+++ Available records +++
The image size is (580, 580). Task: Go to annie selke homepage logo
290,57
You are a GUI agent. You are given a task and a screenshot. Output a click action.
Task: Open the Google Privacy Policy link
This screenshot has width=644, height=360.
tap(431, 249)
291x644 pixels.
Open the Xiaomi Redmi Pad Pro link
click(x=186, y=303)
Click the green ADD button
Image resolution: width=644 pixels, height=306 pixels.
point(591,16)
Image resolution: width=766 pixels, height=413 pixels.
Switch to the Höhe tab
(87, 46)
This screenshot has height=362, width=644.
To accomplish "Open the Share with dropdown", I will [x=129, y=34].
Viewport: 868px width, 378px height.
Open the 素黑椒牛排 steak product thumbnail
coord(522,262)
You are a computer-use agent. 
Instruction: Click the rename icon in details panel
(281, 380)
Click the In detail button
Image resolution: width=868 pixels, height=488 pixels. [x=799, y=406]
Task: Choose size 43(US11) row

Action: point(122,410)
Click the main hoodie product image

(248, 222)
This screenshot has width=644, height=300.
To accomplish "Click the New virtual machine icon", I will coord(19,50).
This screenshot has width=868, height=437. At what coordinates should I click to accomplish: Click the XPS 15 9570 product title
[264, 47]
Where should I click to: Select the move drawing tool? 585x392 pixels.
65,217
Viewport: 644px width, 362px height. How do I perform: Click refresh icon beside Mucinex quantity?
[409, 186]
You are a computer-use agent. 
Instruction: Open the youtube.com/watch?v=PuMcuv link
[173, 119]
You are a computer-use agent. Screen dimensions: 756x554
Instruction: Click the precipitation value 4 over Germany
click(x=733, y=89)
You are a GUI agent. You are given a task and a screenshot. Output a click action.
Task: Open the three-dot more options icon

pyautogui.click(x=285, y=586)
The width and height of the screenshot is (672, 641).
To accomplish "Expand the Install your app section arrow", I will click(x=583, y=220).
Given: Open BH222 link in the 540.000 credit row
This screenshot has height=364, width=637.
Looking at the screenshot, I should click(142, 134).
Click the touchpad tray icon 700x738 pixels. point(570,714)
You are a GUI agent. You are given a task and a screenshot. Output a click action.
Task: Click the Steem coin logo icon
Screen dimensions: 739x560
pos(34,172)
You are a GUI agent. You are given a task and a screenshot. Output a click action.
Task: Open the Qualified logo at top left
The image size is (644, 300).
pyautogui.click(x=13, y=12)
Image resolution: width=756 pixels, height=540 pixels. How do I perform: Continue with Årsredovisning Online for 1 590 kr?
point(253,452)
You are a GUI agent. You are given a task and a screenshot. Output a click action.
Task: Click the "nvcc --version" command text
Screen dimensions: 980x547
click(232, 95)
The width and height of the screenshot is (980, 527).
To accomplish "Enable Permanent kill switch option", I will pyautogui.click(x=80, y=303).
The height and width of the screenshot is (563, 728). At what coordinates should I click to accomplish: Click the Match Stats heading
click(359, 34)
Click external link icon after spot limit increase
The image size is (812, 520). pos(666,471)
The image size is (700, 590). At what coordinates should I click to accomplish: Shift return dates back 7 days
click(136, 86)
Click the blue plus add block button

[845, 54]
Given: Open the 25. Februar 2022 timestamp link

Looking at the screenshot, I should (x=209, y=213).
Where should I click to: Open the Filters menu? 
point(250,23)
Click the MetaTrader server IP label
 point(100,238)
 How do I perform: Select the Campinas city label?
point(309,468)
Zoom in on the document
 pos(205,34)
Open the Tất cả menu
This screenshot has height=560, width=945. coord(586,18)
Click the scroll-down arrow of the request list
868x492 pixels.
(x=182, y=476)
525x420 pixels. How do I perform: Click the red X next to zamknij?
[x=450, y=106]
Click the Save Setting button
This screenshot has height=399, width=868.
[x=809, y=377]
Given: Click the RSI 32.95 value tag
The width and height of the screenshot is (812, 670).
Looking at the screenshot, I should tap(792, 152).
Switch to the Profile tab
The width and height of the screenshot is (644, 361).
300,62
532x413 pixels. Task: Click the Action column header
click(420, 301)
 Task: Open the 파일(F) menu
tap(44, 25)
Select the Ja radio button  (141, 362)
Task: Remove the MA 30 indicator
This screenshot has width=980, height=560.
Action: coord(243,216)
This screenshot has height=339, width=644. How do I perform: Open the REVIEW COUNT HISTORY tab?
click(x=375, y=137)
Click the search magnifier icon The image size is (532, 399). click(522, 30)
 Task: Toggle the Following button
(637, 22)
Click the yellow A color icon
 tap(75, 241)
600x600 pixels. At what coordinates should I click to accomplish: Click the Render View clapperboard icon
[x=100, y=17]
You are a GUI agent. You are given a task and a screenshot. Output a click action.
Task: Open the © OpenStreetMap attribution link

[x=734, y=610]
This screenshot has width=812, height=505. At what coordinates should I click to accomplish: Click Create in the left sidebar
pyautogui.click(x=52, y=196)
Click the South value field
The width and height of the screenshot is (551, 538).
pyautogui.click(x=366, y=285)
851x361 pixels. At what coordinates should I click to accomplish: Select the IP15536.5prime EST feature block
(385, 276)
+++
- **Brief**: In the listing above, find the line containing "Task: Open the three-dot more options icon" and the line containing "Click the touchpad", then repeat those two lines and everything between them exactly.

- **Worked solution**:
Task: Open the three-dot more options icon

pyautogui.click(x=285, y=586)
The width and height of the screenshot is (672, 641).
To accomplish "Expand the Install your app section arrow", I will click(x=583, y=220).
Given: Open BH222 link in the 540.000 credit row
This screenshot has height=364, width=637.
Looking at the screenshot, I should click(142, 134).
Click the touchpad tray icon 700x738 pixels. point(570,714)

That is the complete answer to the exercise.